- TASK LIST -
**A)** Retype the post on living in the boonies word for word, starting at "I live in the" and ending at "new rifles, etc.".
**B)** In the post on living in the boonies, how do the neighbors signal one another to come help in an emergency?
**C)** Keep writing the post on living in the boonies, picking up after its last sentence.
====== EXCERPT TO READ
Lawlessness and Order

Jul 30, 2009 at 6:10 PM
Around here, there isn't much law. And not a lot of the kind of orderly constructs city folk are used to.

If something happens to me on my own property, there isn't really anyone to come help me - sherrifs would come out if someone died and investigate it, but calling 911 is absolutely pointless out here.

If there is a fire, I'm outside the Rural Fire District.

I can't get fancy services you're all used to like cable TV, fancy internet services, cell phone service, or even many regular telephone services like caller ID and voicemail.

I live in the true boonies.

But there is something that you don't realize you're missing there in the city. Neighbourly interdependence.

My neighbors and I have a system of communicating to one another to come help if there is an emergency, and no surprise here - it involves shooting firearms off in a pattern. The fallback is of course to call one another by phone. But without call waiting and call forwarding, and with how much time we all spend out of doors, those are less trustworthy than bullets. Shots can be heard by everyone at once, whether they're near their phone or not. And the message is instant and urgent.

Whenever shots resound, I listen up. I've learned to recognize the difference between urgent fire and simply playing around. All of us each go shooting at different times for different needs - plinking or hunting or testing sights on new rifles, etc.

I personally don't choose to hunt, but my neighbors do, and I can't fault them - they actually use the animals they kill. I've eaten legally hunted bear, elk, deer, etc, that my neighbors have given me.

Because I have real neighbors. I stop by their houses and they stop by mine. We all know we are one another's fallback in times of need, and we all know that we will be there if someone falls sick, or needs a ride to the store, or has a fire to put out, or simply needs someone to water their plants while they're out of town.
============
====== MATERIAL
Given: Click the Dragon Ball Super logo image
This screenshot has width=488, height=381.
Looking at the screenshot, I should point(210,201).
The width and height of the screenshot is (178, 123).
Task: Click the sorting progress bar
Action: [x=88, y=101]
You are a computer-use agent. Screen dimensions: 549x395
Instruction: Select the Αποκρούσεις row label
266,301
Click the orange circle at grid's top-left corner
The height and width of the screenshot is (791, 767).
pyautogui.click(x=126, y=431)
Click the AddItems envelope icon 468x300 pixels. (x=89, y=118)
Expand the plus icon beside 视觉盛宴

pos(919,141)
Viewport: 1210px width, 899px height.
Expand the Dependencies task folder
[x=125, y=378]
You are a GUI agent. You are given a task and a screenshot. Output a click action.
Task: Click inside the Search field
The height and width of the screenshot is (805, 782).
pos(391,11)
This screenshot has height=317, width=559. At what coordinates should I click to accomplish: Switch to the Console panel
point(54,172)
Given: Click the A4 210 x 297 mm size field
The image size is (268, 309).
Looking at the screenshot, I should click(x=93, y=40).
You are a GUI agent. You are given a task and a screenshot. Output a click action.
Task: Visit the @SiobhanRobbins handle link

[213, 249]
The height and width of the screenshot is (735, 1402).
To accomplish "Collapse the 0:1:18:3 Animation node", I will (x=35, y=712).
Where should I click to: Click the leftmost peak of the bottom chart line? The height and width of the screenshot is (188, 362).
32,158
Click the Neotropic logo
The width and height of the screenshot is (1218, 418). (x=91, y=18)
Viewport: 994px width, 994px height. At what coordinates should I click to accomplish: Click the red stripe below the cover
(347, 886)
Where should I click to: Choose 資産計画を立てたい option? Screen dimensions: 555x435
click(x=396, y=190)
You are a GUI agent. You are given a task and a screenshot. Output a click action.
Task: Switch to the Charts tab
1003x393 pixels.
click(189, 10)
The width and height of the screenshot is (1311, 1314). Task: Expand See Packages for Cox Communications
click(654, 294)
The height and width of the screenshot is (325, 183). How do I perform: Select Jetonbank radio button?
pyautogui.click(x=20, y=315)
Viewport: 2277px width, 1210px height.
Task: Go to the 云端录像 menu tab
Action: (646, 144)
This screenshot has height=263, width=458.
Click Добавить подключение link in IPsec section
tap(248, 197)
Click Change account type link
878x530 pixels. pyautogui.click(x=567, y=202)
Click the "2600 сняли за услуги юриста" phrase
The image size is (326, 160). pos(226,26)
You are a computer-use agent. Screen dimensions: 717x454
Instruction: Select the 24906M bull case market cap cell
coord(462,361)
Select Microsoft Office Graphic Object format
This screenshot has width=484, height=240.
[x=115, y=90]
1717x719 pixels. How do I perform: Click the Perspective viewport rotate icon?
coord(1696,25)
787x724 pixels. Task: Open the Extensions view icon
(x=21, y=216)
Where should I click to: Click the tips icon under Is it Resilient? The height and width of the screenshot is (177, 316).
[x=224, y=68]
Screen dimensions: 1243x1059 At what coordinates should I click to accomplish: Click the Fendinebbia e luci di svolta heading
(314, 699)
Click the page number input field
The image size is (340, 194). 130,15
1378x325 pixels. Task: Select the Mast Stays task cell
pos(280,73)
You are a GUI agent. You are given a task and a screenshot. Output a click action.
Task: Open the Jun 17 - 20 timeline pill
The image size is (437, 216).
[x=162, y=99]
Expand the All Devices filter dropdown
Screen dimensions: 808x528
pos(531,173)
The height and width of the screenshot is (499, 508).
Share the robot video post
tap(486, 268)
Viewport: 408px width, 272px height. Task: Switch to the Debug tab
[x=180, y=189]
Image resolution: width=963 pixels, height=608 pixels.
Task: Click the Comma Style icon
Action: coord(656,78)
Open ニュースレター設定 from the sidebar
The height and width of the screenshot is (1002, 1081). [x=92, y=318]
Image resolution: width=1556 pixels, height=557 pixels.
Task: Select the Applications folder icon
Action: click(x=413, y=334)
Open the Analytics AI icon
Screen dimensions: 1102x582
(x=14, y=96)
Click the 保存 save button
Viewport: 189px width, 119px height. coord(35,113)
============
- ANSWER LIST -
**A)**
I live in the true boonies.

But there is something that you don't realize you're missing there in the city. Neighbourly interdependence.

My neighbors and I have a system of communicating to one another to come help if there is an emergency, and no surprise here - it involves shooting firearms off in a pattern. The fallback is of course to call one another by phone. But without call waiting and call forwarding, and with how much time we all spend out of doors, those are less trustworthy than bullets. Shots can be heard by everyone at once, whether they're near their phone or not. And the message is instant and urgent.

Whenever shots resound, I listen up. I've learned to recognize the difference between urgent fire and simply playing around. All of us each go shooting at different times for different needs - plinking or hunting or testing sights on new rifles, etc.

**B)** They shoot firearms off in a pattern.

**C)**
When we make pies, we always make extra to bring a neighbor or two. I always have a beer or two around in case one particular neighbor stops by. It's welcome wagon all the time around here.

So today, after several years here, my heart no longer leaps into my throat when I hear gunfire. I know the difference in the reports made by ten or so different weapons. I hear a gunshot, and I can tell you whether it was my farthest away neighbor with his automatic rifles, my nearest neighbor with his .22 rifles, his shotgun or .45s, and I can tell you whether it was the mountain man up the far hill with his .38 or his ancient shotgun. I can tell when these are shots fired for fun or at an animal or similar threat. And I call on the neighbor that needs calling on by phone if there is any doubt in my mind.

So today, as I write this, I am listening to the rumbling endless thunder of distant automatic rifle fire. I love that sound. it's the sound of a lawless, orderly, friendly, law-abiding place where all neighbors know each other and recognize that we are all friends. Sure there are oddballs here, but I trust every one of these people with our safety. We are too interdependent NOT to.

I truly don't miss the kind of gunfire you hear in cities. In such cramped quarters, guns tend to mean someone has been violent toward another or is defending themselves against violent action. And that is a thought that has always torn me up. My first instinct is to run toward gunfire, toward the sound of ambulances, run to help, to stop injustice, to aid the wounded. So being a city person is seriously a bummer for me. That is not simply frowned upon there, it's even occassionally against the rules.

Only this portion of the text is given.